Lightfoot is facing a civil rights lawsuit by the Daily Caller News Foundation (DCNF) and Judicial Watch for denying an interview request from DCNF reporter Thomas Catenacci, who is white, after the Democratic mayor declared she was granting in-person interviews only to non-white journalists.
The filing, obtained by Judicial Watch, came in response to a court injunction ordering the mayor’s office to clarify the the status of the interview policy and whether it would stay in place. Lightfoot’s attorneys argued that her policy of granting interviews exclusively to non-white journalists had been only enforced for a specific two-day period, and therefore the court injunction against the policy is no longer needed.

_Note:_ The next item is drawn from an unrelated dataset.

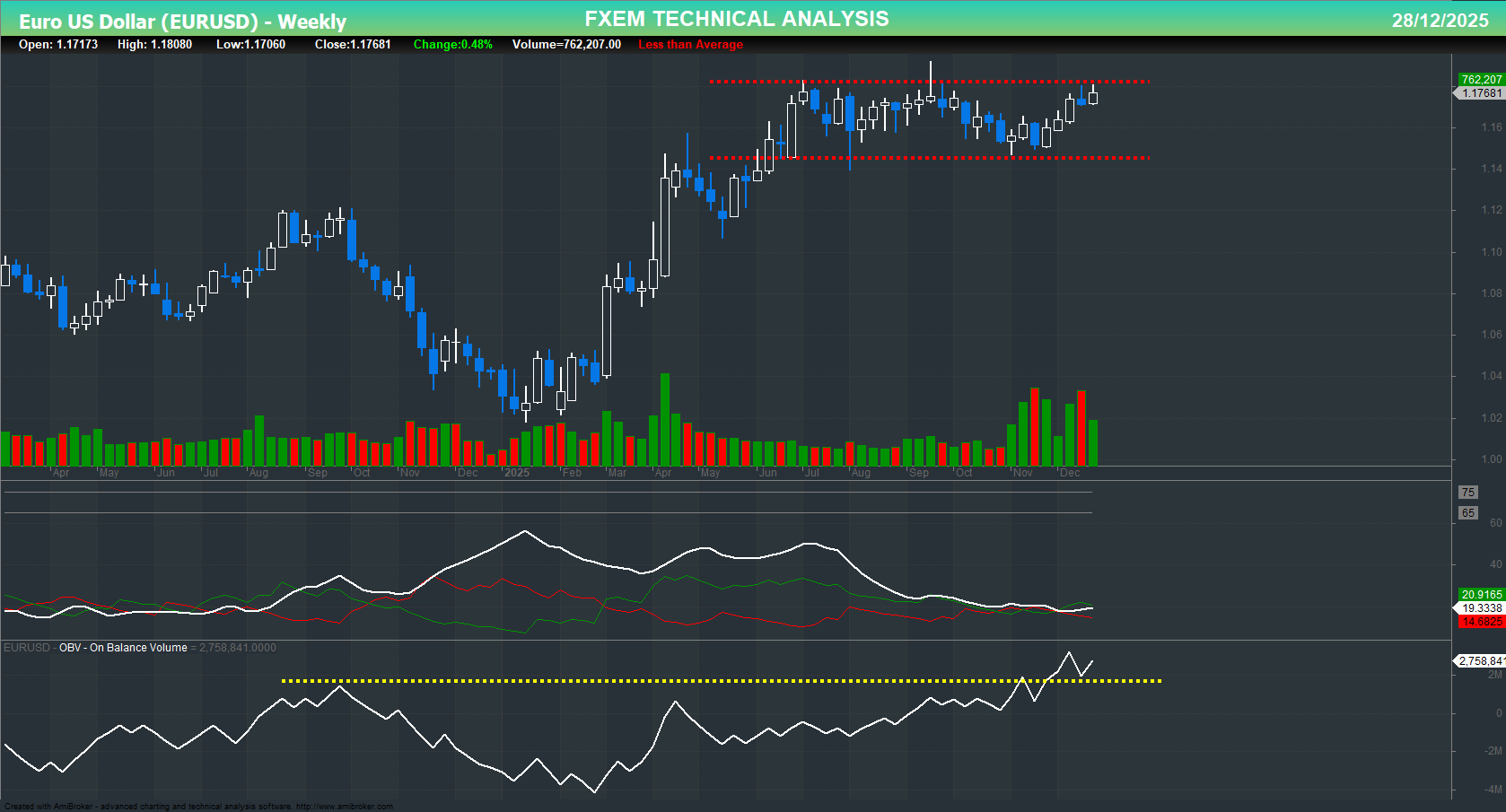Click the last close price marker 1.17681

tap(1482, 92)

“As announced by the Mayor in the May 19 letter invoked by Plaintiffs, the conduct was ‘on the occasion of the two-year anniversary of inauguration’ as Mayor,” the filing read. “For these reasons, counsel indicated that Plaintiffs’ request for preliminary injunctive relief is moot, as the challenged conduct is not continuing.”
The attorneys also said in the filing that the mayor’s office has “no plans” to reinstate the racially exclusive interview policy, according to Judicial Watch.

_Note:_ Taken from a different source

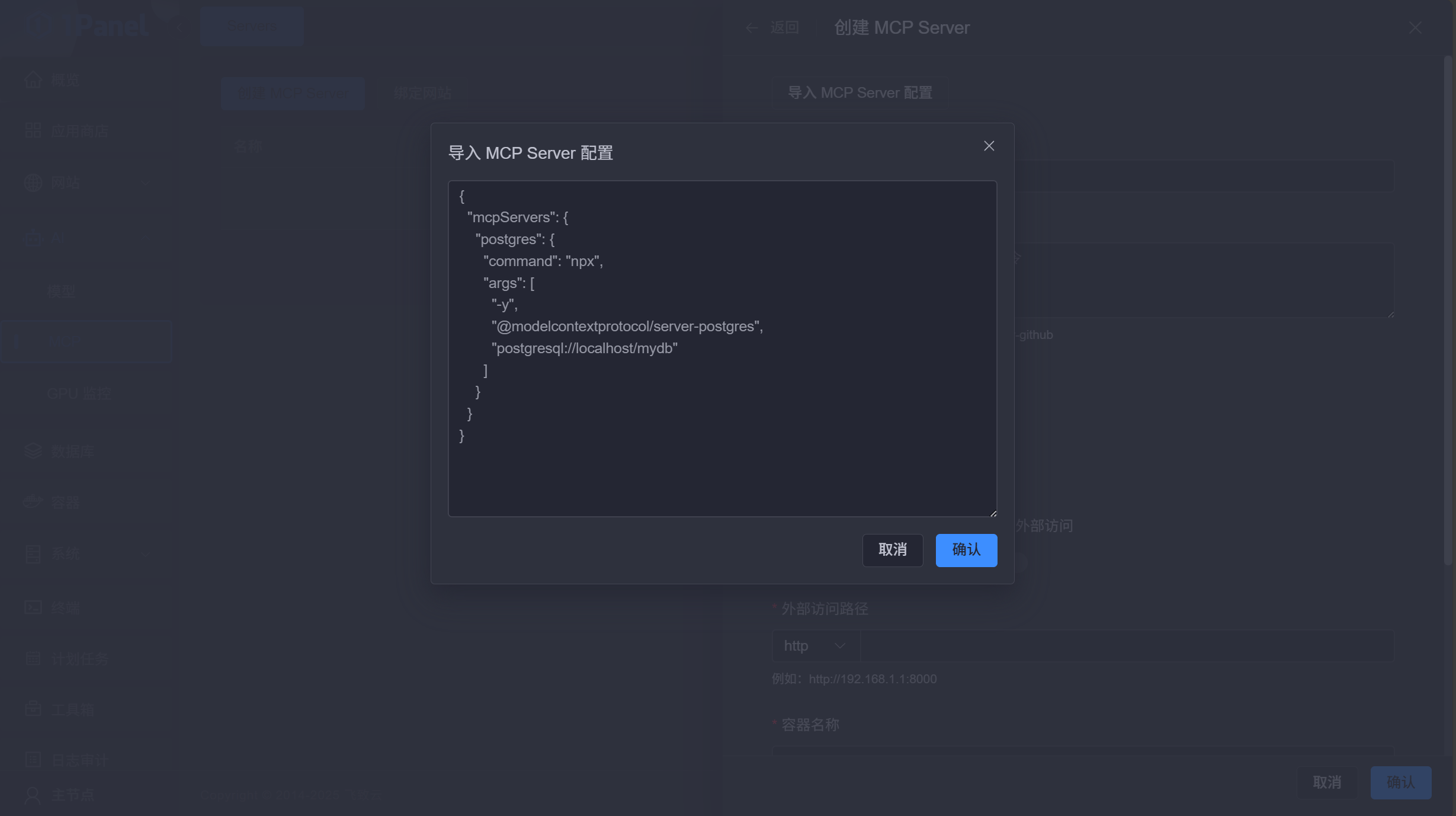Click the textarea resize handle
Viewport: 1456px width, 816px height.
pyautogui.click(x=993, y=513)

“Mayor Lightfoot’s office today shockingly confirmed to a federal court that she discriminates on the basis of race in the conduct of her public office,” Judicial Watch President Tom Fitton said in a press release on June 11. “This racism is blatantly unconstitutional.”
Lightfoot last week defended her refusal to grant interviews to white journalists, calling it a “long overdue conversation about diversity in newsrooms in coverage.”
“I’m the mayor of the third-largest city in the country. I’m an African American woman, to state the obvious. Every day when I look out across my podium, I don’t see people who look like me,” Lightfoot said during an interview with CNN. “But more to the point, I don’t see people who reflect the richness and diversity of the city.”
“It can’t be that in the city of Chicago with all of the talent that we have that we can’t find diverse journalists of color,” she added.
Lightfoot’s interview policy caused a debate about whether public officials get to pick their reporters. Gregory Pratt, a Chicago Tribune reporter who covers Chicago’s city hall, said his team turned down an interview offer after learning about the policy.
“I am a Latino reporter @chicagotribune whose interview request was granted for today,” Pratt wrote. “However, I asked the mayor’s office to lift its condition on others and when they said no, we respectfully canceled. Politicians don’t get to choose who covers them.”